Project properties

Title Modelling Toxicity dynamics in bioprocess design and optimization
Group Systems and Synthetic Biology
Project type thesis
Credits 36
Supervisor(s) Ivan Martin Martin, Jasper Koehorst, Maria Suarez Diez
Examiner(s) Prof. Maria Suarez Diez (SSB) Dr. Rob Smith
Contact info Robert1.smith@wur.nl
Begin date 2025/12/01
End date
Description Microbial cell factories (MCF) are important to design biobased synthesis processes to substitute fossil fuel based production procedures. However, the implementation and scale-up of these bioprocesses is technically challenging, since bioreactor operating conditions largely affect the production of microbial cell factories.
With this purpose, a tool has been developed (biosimul) to find the ideal production conditions for a certain bioprocess and microbial workhorse (e.g. production of p-coumaric acid by Pseudomonas putida).

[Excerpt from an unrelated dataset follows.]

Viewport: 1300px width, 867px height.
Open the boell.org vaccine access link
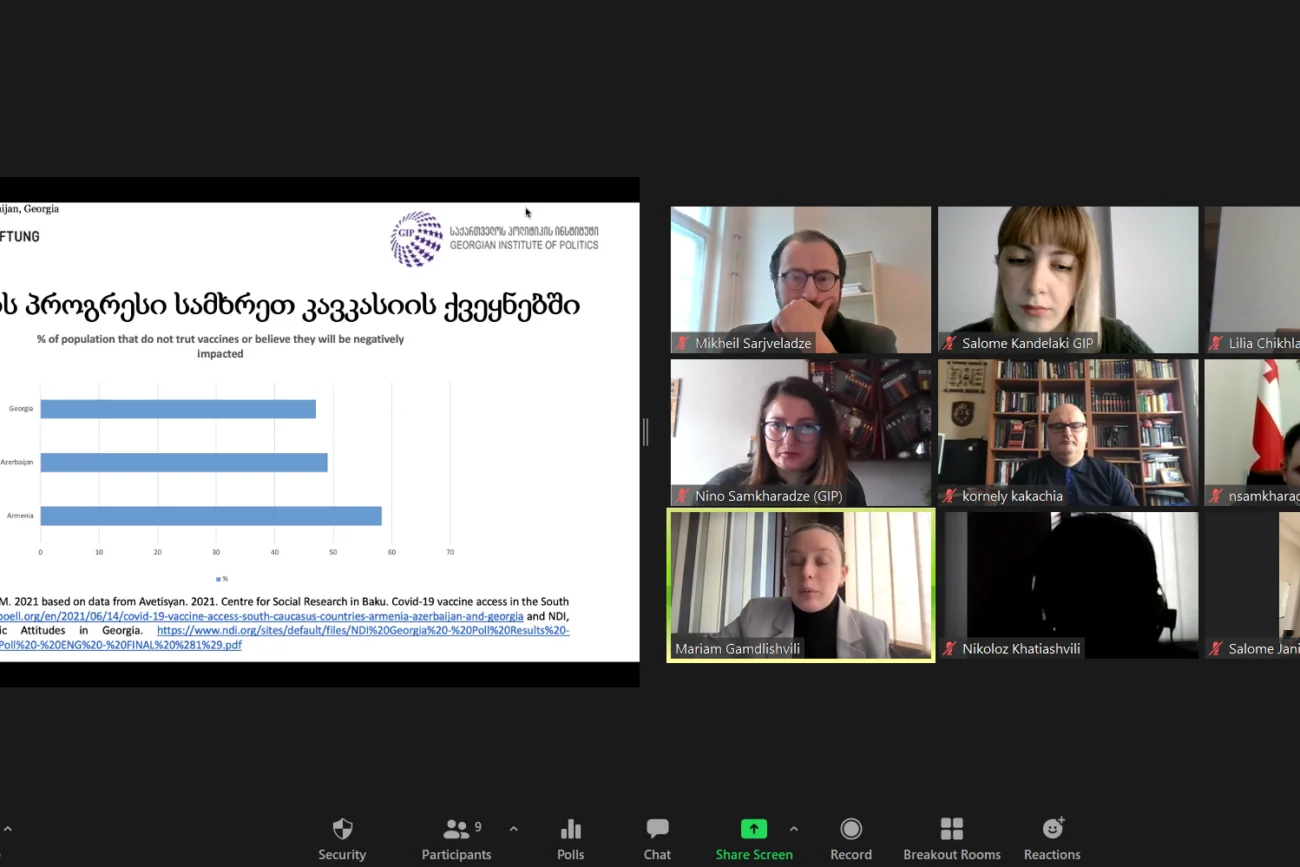(260, 616)

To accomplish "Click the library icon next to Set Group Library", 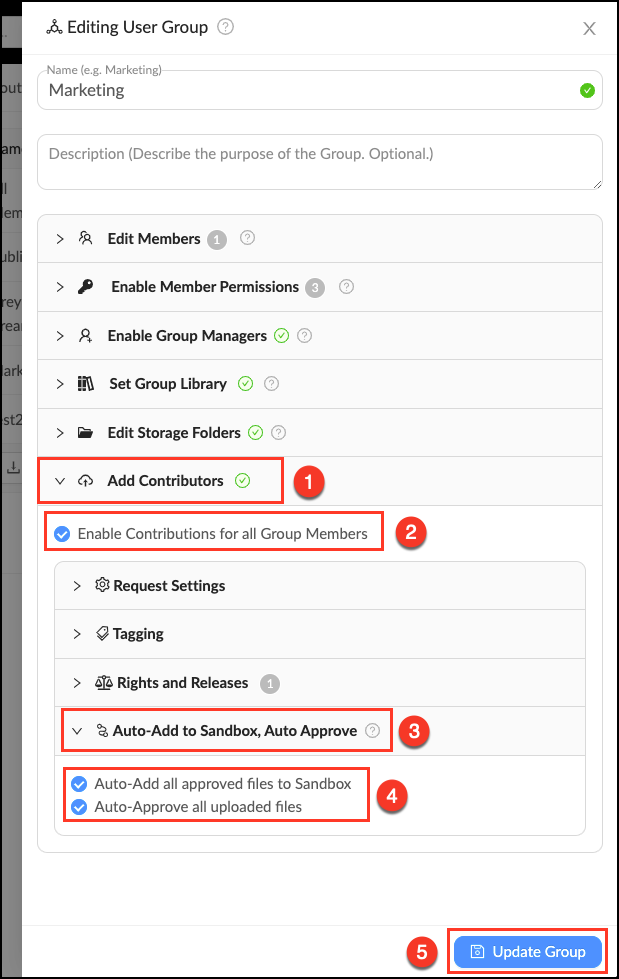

The tool uses constraint-based modelling to simulate the microbial dynamics in a bioreactor under a certain operating mode (e.g. batch or fed-batch), where reactor constraints are also considered. The tool extends previous work developed in [1].
In this context, the main goal of this project is to extend and test the current biosimul application to (mechanistically) consider toxicity dynamics (e.g. a product that becomes toxic for the MCF above certain concentrations, this should be modelled with an ODE). An example could be to model the production of ethanol by S. cerevisiae, for which high concentrations of this compound become toxic.
The thesis will most likely involve to (1) find a relevant dataset as experimental benchmark, (2) to code (in Python) and test different approaches (simple ODE simulations) to mimic the product toxicity within the biosimul application, (3) to generate results for a given MCF in a set of scenarios, (4) to compare these results with the experimental datasets and to draw some conclusions on why it works (or not) and what to improve.

References related to project: [1]
Used skills
Requirements Programming in Python. Basic knowledge of Ordinary Differential Equation (ODE) systems. Constraint based modelling of metabolism (such as what is seen in Metabolic Engineering of Industrial Microorganisms - MEIM, BPE34306) is highly recommended. Knowledge of Unix/Linux operating system is also welcomed but not required.